## Provided text
The in vitro H/R model was constructed further to verify puerarin’s protective effects on renal I/R injury. Hoechst staining demonstrated that H/R exposure would promote HK-2 cells’ apoptosis, and puerarin treatment could relieve this effect (Figure 5). Similarly, as shown in Figure 6, the expression of Caspase-3 was significantly enhanced in HK-2 cells compared with the control group, which was dose-dependently decreased by puerarin treatment.

Puerarin reduced apoptosis in HK-2 cells

Immunocytochemistry staining of Caspse-3 in HK-2 cells

Puerarin alleviated endoplasmic reticulum stress via the Nrf2/HO-1 pathway in vitro

Western blot analysis revealed that the expression of endoplasmic reticulum stress-associated proteins, such as GRP78, p-elF2α, and CHOP, were elevated in the H/R group. Moreover, puerarin could obviously reduce the expression of these proteins in a dose-dependent manner (Figure 7A-C), which was consistent with the conclusions in in vivo experiments. Next, western blot analysis indicated that Nrf2/HO-1 expression was elevated in the H/R group compared with the control group, while these changes were reversed by puerarin (Figure 7D). Therefore, our results suggested puerarin could alleviate endoplasmic reticulum stress induced by H/R via the Nrf2/HO-1 pathway in vitro.

## Extracted information
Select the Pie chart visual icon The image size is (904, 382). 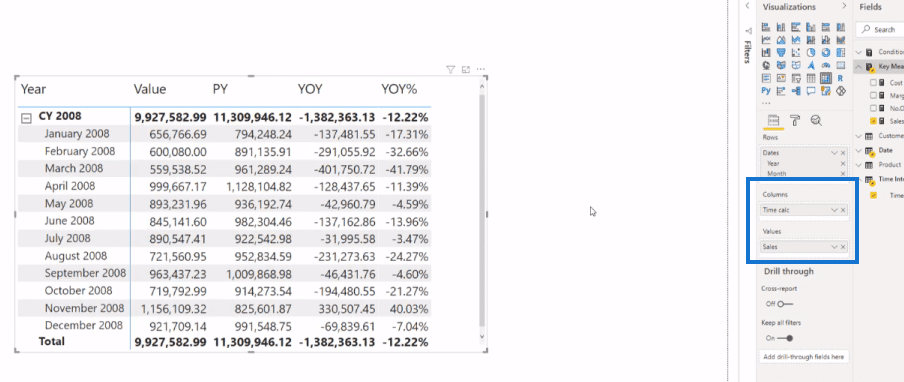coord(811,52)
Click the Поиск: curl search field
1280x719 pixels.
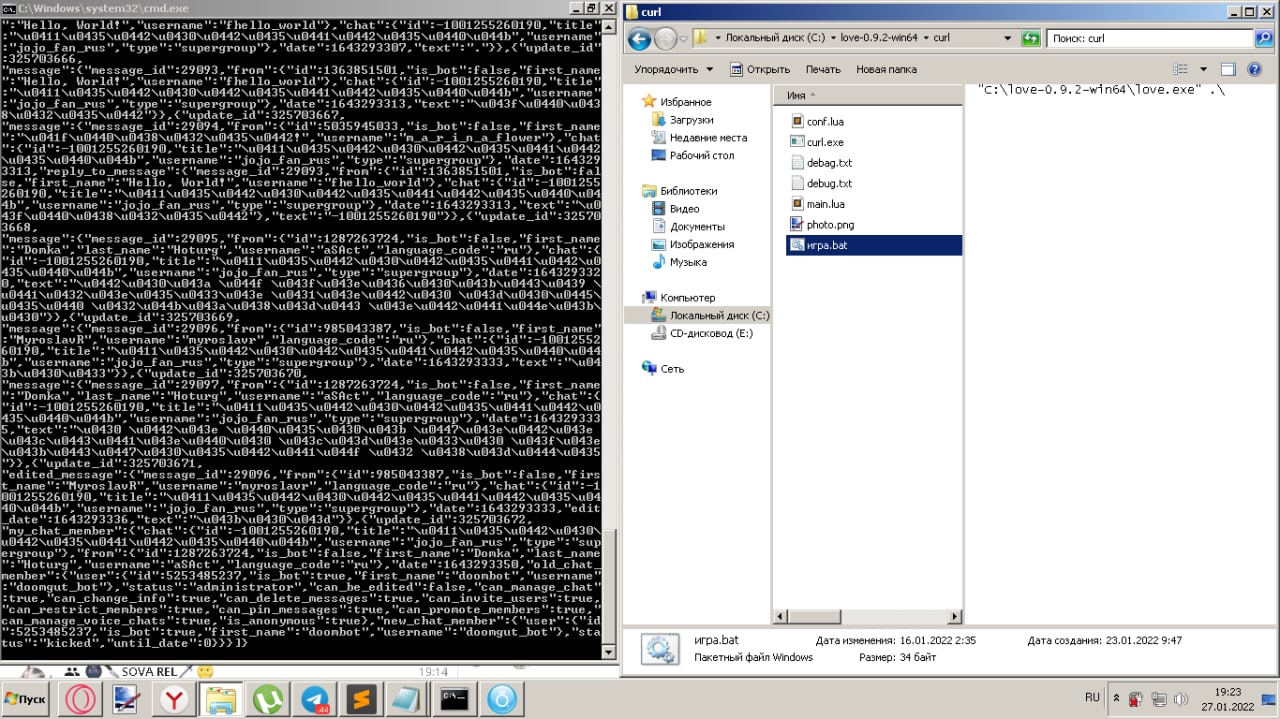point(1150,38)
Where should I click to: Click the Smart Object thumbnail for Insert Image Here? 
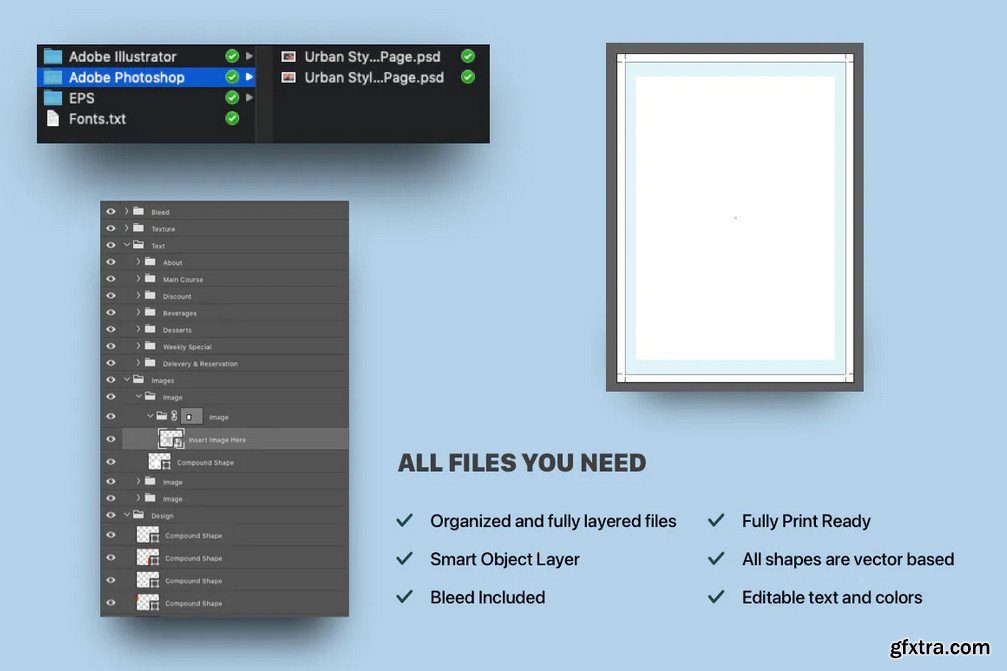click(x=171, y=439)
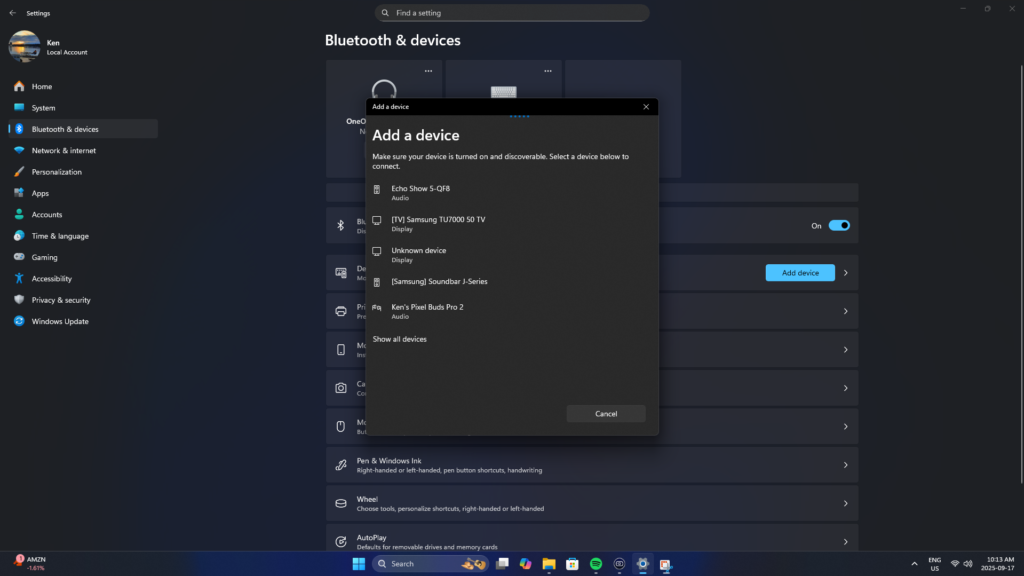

## Using the information
**1.** In the puerarin excerpt, what staining method showed that H/R exposure promotes apoptosis of HK-2 cells?
**2.** Copy the part of the puerarin excerpt that opens with the words containing "Puerarin alleviated endoplasmic" and closes with "pathway in vitro.", substituting "concentration-dependent manner" for "dose-dependent manner".
The data after the puerarin excerpt is separate material and has no connection to it.

## Replies
**1.** Hoechst staining.

**2.**
Puerarin alleviated endoplasmic reticulum stress via the Nrf2/HO-1 pathway in vitro

Western blot analysis revealed that the expression of endoplasmic reticulum stress-associated proteins, such as GRP78, p-elF2α, and CHOP, were elevated in the H/R group. Moreover, puerarin could obviously reduce the expression of these proteins in a concentration-dependent manner (Figure 7A-C), which was consistent with the conclusions in in vivo experiments. Next, western blot analysis indicated that Nrf2/HO-1 expression was elevated in the H/R group compared with the control group, while these changes were reversed by puerarin (Figure 7D). Therefore, our results suggested puerarin could alleviate endoplasmic reticulum stress induced by H/R via the Nrf2/HO-1 pathway in vitro.